## [DATASET RECORDS]
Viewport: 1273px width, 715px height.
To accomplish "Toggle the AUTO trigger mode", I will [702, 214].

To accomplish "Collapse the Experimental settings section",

--

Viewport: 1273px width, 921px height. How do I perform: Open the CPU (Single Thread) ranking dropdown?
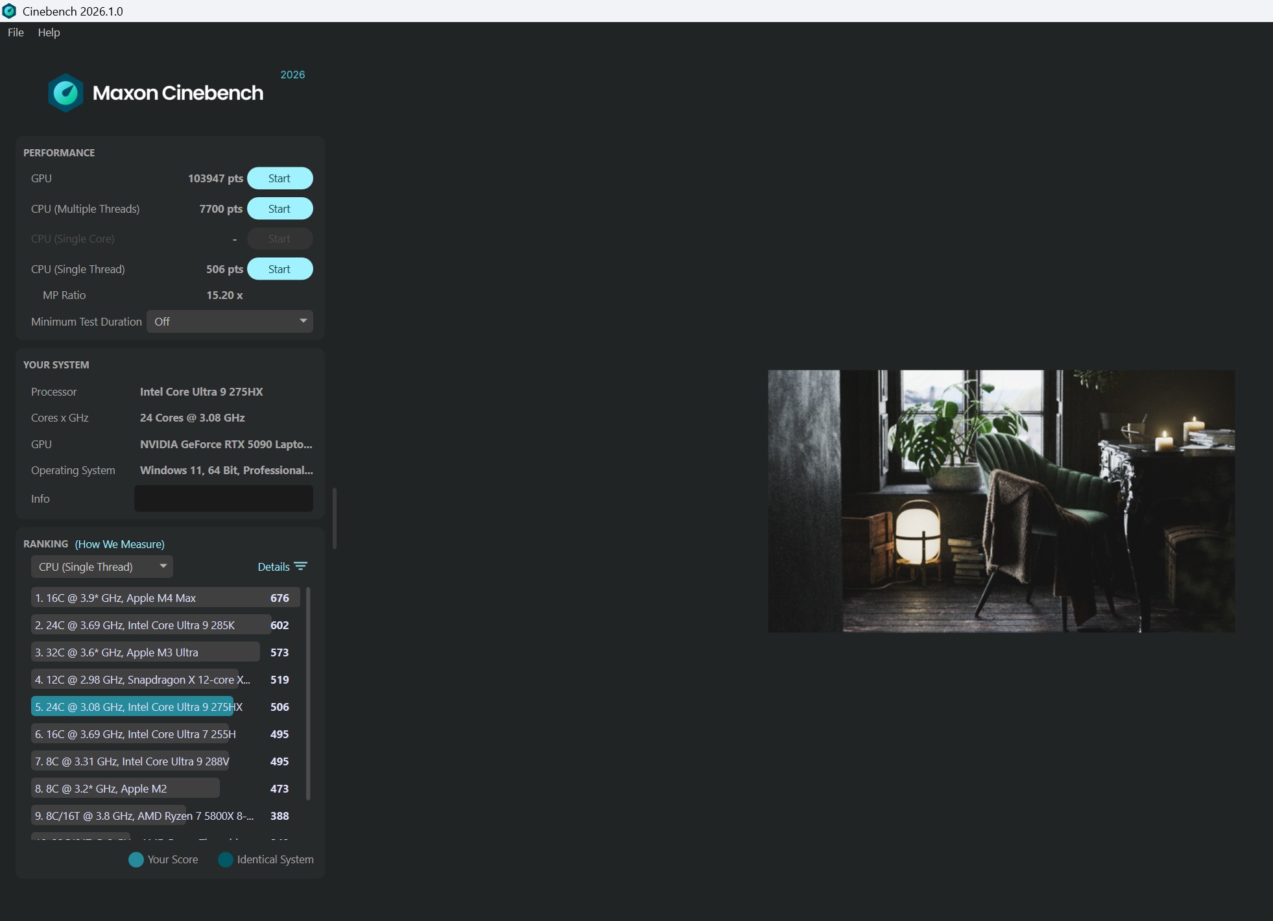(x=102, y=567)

==

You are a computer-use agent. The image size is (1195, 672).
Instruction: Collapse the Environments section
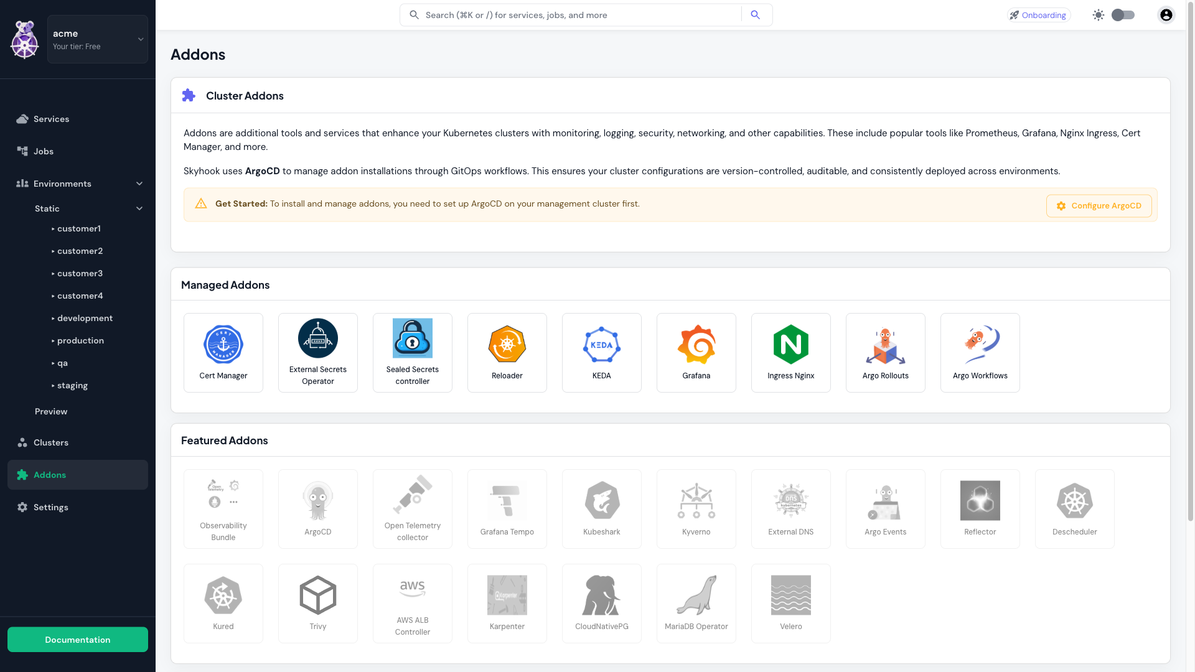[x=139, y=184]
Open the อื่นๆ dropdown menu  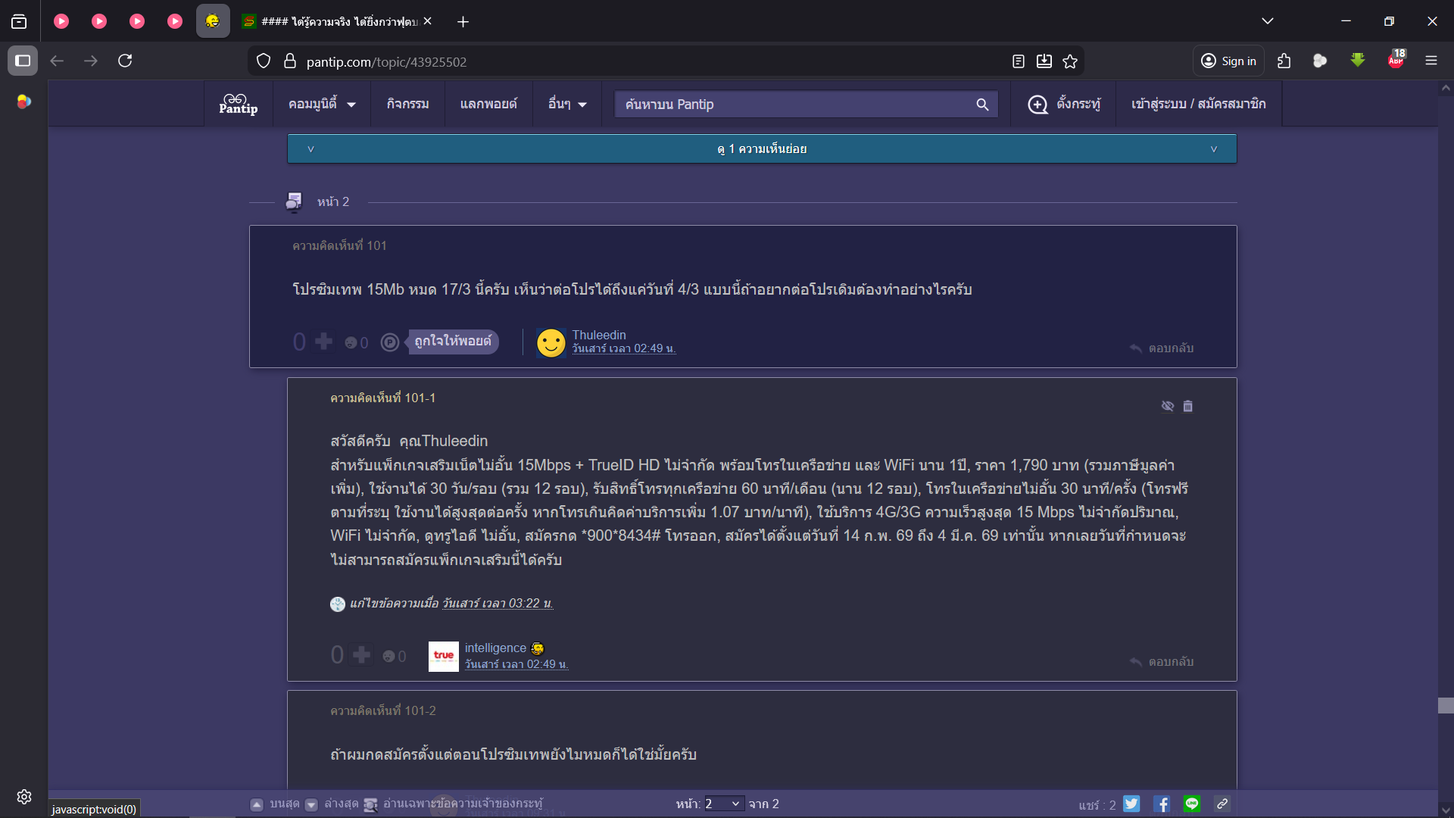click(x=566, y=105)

## [TASK STATEMENT]
Which of the lines above hold the word "accomplish"? Copy each one.

## [EXPECTED ANSWER]
To accomplish "Toggle the AUTO trigger mode", I will [702, 214].
To accomplish "Collapse the Experimental settings section",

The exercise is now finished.